**Bacaan**
%%

Pada buku esainya Menggerakan Tradisi, Gus Dur menulis tentang sastra dan pesantren. Gus Dur mengetengahkan karya Djamil Suherman yang bernuansa agama (di pesantren) (Wahid, 2016). Gus Dur tentunya bukan kritikus sastra, tetapi pembacaannya atas literasi sastra sangat baik. Gus Dur mengatakan, sastra di pesantren, dan pesantren sebagai tema karya sastra, belum digarap optimal. Banyak karya sastra bertema agama, tetapi sedikit yang menyinggung kehidupan pesantren sebagai lokus dan modus penciptaan.

%%

(Catatan posisi target)

%%

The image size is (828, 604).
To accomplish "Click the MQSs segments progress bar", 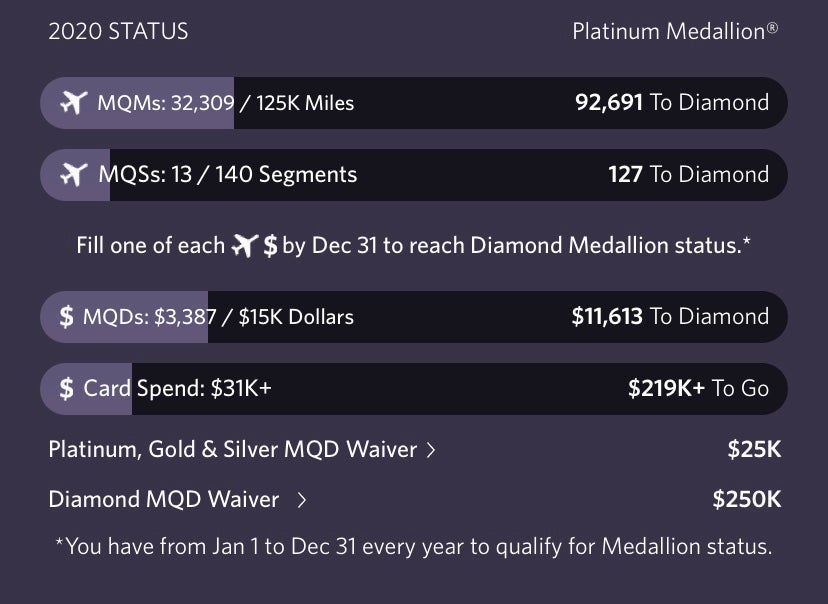I will (x=414, y=175).
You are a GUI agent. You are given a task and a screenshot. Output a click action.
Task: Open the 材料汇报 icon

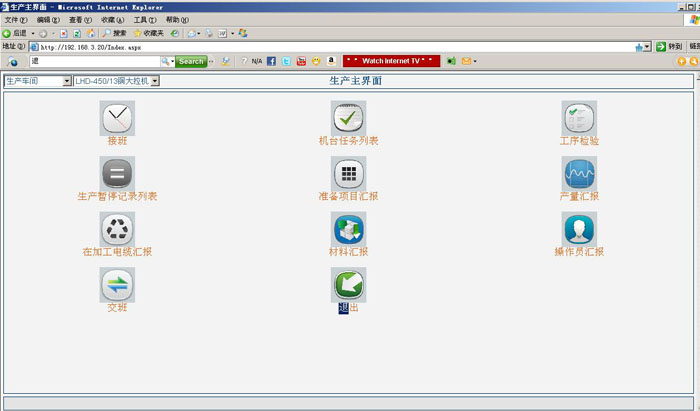pyautogui.click(x=349, y=229)
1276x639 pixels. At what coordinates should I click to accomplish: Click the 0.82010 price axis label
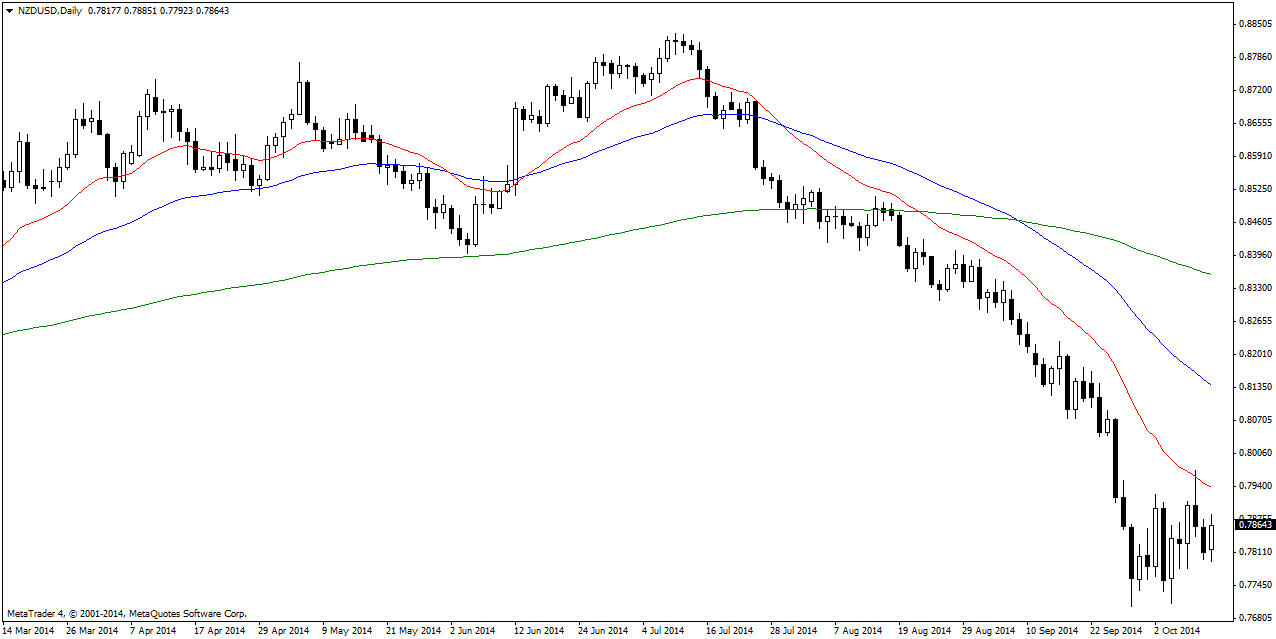[x=1254, y=354]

%%

**Petunjuk Latihan**
Dalam bacaan tentang Gus Dur dan sastra pesantren, kutiplah setiap kalimat yang diawali dengan kata "Gus Dur".

**Hasil Akhir**
1. Gus Dur mengetengahkan karya Djamil Suherman yang bernuansa agama (di pesantren) (Wahid, 2016).
2. Gus Dur tentunya bukan kritikus sastra, tetapi pembacaannya atas literasi sastra sangat baik.
3. Gus Dur mengatakan, sastra di pesantren, dan pesantren sebagai tema karya sastra, belum digarap optimal.